■ Page extract:
The show attempted a modern and scientific approach to vampires. It eschewed much of the supernatural elements of vampire lore. The word "vampire" is never spoken in the show. The formal term for the antagonists is "Code Fives", derived from the Roman numeral for five, V, which is also the first letter in "vampire". A slang term used is "leeches". The clandestine vampire-hunting squad uses overwhelming numbers and modern "state-of-the-art" versions of traditional anti-vampire weapons: carbon bullets instead of wooden stakes; gas grenades with concentrated allicin, a compound derived from garlic; and video cameras attached to gun-sights on firearms (for comparison) since vampires are as invisible to electronic devices as mirrors.

A prominent theme in the show is the emotional and social toll that the main characters' knowledge causes them. After joining the squad, Michael feels he must distance himself from his former friends in order to protect them. Angie March comments at one point that she's "getting a reputation as an anti-social parent" because she won't let her daughter attend social functions after dark. Vaughn Rice is in love with Angie, but cannot bring himself to tell her due to the stress of their job. At several points in the show, both Michael and a captured vampire question whether the team's methods are justified.

■ Set of tasks:
(a) Decide whether each statement below agrees with the passage about the vampire series, answering yes or no and quoting the deciding words: (i) the characters refer to their antagonists as "vampires"; (ii) the gas grenades contain a compound derived from garlic; (iii) Vaughn Rice has told Angie that he loves her.
(b) Write the next part of the passage about the vampire series, continuing from its final sentence in the same formal register.

■ Given entries:
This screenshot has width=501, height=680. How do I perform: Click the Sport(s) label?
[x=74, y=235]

...

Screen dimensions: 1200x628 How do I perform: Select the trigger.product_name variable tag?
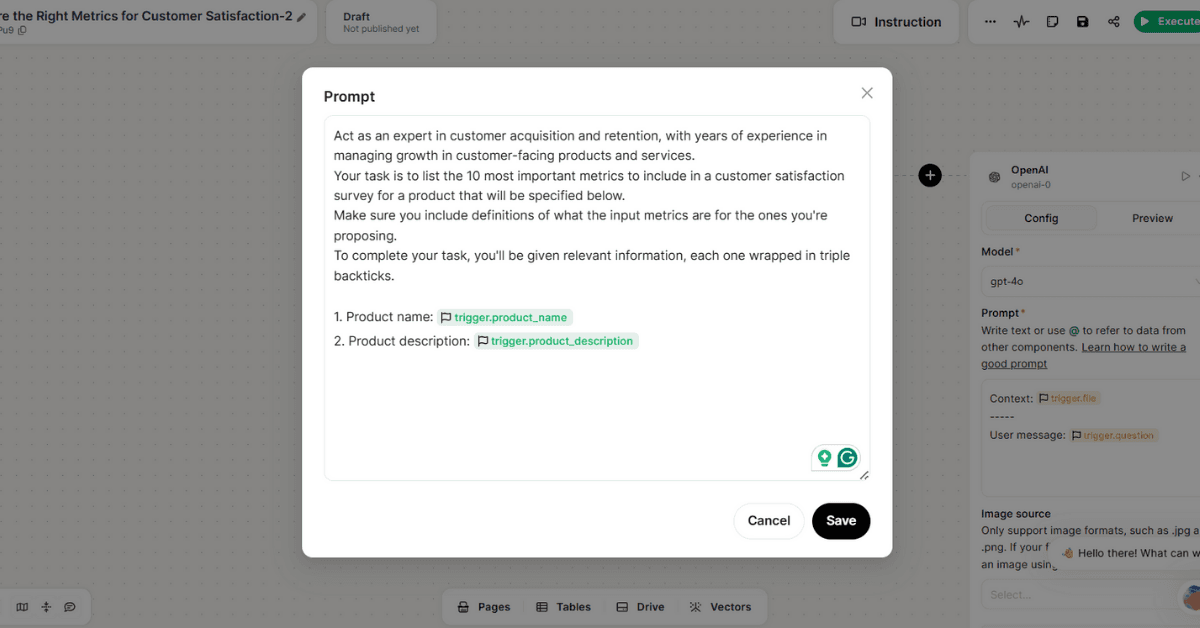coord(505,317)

■ Answers:
(a)
(i) No: "The word "vampire" is never spoken in the show."
(ii) Yes: "gas grenades with concentrated allicin, a compound derived from garlic"
(iii) No: "cannot bring himself to tell her due to the stress of their job"

(b)
==Vampirism as depicted in the series==

Code Fives in the series are depicted as ageless and immortal. They are stronger and faster than normal humans, to the extent that a physical encounter between a human and a leech will almost always be fatal for the human. Code Fives lack most of the supernatural powers attributed to vampires in folklore, such as turning into bats, mist or wolves. The folkloric lack of a reflection is extended in the series: Code Fives are invisible to electronic devices. They cannot be imaged by video cameras, and cannot be recorded on videotape or film. Their voices cannot be transmitted electronically and ink will not hold an impression of their fingerprints. Vampire DNA is invisible under an electron microscope. Vampires use voice synthesis software to communicate via telephone. They use cars with blacked-out windows in order to move outside during the day, and time-locked coffins for long-distance travel.

When neutralized Code Fives are reduced in a burst of energy to a red powdery residue; this is stored in a vault by Section V as the leech can be re-generated from it.

==Episode titles==
1. "Habeas Corpus"
2. "In Nomine Patris"
3. "Sub Judice"
4. "Mea Culpa"
5. "Terra Incognita"
6. "Persona Non Grata"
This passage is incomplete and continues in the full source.